Pez Caracol Solitario

En las laderas abisales de una fosa oceánica, a profundidades donde la presión supera los 800 atmósferas, un pez caracol hadal —*Pseudoliparis* o un género afín— flota inmóvil sobre un estrecho banco de sedimento tallado en una pared de roca fracturada, su cuerpo gelatinoso y translúcido sostenido por adaptaciones bioquímicas que ningún vertebrado de aguas someras podría replicar: membranas celulares remodeladas, enzimas estabilizadas por el trimetilaminóxido, y una flotabilidad neutra lograda sin vejiga natatoria.

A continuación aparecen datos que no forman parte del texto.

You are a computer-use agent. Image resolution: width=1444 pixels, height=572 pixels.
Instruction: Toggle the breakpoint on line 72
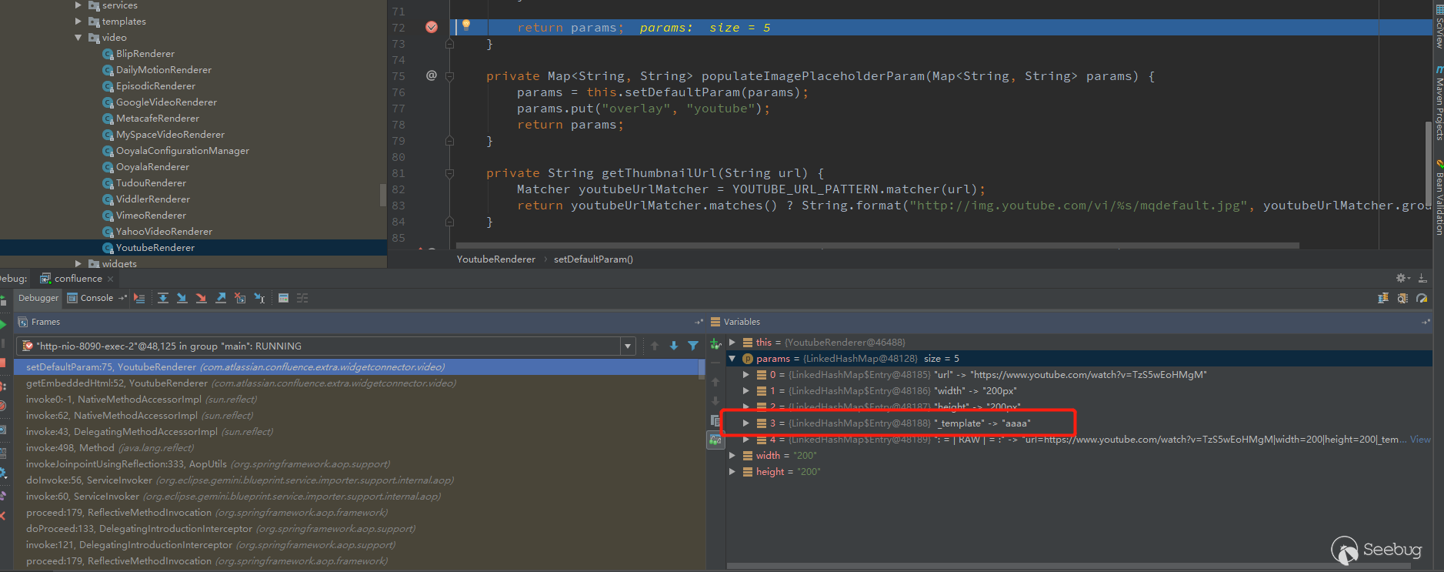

El acantilado que se levanta detrás de él —una escarpa casi vertical de basalto oscuro y drapeados de fango ravineado, salpicada de xenofóforos aglutinadosde color crema anclados al sustrato— constituye uno de los paisajes geológicos más imponentes del planeta, tallado por la subducción y modelado por corrientes de fondo que transportan nieve marina y capas nepheloides bentónicas a lo largo de sus contornos en una circulación silenciosa y permanente. No existe aquí ninguna luz solar —la zona es irreversiblemente afótica—, y sin embargo el borde translúcido de las aletas del pez capta destellos fríos de cian y verde: la bioluminiscencia esporádica de organismos planctónicos a la deriva, chispas vivientes que esbozan brevemente la topografía de la roca antes de extinguirse en la oscuridad. El agua, a poco más de un grado centígrado y con una salinidad estable de cerca de 34,7, es vieja y densa, parte de masas de agua que llevan siglos circulando por las cuencas profundas del Pacífico sin conocer la superficie. Este mundo existe completo y sin testigos, regido únicamente por la presión, el frío, la química del abismo y la lenta lluvia de materia orgánica que desciende desde océanos que este pez nunca alcanzará.